Would you give the number of lines in the entries that contain the word "each"? Nothing else is needed.
+++ Data to process +++
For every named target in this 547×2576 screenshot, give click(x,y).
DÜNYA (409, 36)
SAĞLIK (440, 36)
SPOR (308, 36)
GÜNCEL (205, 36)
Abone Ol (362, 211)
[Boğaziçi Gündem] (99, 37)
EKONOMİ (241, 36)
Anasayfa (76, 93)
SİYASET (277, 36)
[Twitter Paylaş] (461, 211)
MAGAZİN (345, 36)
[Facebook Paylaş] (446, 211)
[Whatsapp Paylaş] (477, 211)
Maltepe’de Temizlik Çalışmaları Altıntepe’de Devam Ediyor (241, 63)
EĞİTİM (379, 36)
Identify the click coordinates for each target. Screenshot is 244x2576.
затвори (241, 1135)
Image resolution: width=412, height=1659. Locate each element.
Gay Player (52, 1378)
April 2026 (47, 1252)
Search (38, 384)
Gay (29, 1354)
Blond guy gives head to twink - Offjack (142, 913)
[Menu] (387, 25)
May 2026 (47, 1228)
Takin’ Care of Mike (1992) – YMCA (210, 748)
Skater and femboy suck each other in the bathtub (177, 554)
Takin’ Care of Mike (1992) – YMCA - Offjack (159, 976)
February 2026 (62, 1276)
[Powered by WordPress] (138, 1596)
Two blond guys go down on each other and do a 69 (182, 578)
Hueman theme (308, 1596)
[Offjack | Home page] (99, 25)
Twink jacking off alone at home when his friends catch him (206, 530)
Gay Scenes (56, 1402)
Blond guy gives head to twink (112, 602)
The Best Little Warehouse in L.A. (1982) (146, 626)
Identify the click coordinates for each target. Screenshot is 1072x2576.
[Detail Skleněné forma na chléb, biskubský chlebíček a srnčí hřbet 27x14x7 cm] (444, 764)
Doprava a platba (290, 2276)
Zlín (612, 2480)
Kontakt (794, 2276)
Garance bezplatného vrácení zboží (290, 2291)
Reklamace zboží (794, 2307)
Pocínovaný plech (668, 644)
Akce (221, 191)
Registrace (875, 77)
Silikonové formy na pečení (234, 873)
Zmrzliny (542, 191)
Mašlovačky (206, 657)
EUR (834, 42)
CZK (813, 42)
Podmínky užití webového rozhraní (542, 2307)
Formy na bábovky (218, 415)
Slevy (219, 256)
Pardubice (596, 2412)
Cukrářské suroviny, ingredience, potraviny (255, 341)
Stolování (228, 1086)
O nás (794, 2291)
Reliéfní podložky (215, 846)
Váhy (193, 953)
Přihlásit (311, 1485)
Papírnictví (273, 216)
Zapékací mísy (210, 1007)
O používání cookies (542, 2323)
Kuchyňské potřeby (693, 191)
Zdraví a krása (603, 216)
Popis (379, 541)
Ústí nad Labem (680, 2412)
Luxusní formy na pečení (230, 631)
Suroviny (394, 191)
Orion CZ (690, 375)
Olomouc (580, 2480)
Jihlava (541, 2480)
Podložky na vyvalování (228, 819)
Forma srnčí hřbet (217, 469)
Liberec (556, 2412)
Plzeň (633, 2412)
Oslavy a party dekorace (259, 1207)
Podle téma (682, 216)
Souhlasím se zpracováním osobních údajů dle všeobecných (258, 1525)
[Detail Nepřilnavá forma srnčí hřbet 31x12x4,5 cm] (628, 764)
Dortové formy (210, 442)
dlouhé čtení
+++
> **Response to the task**
5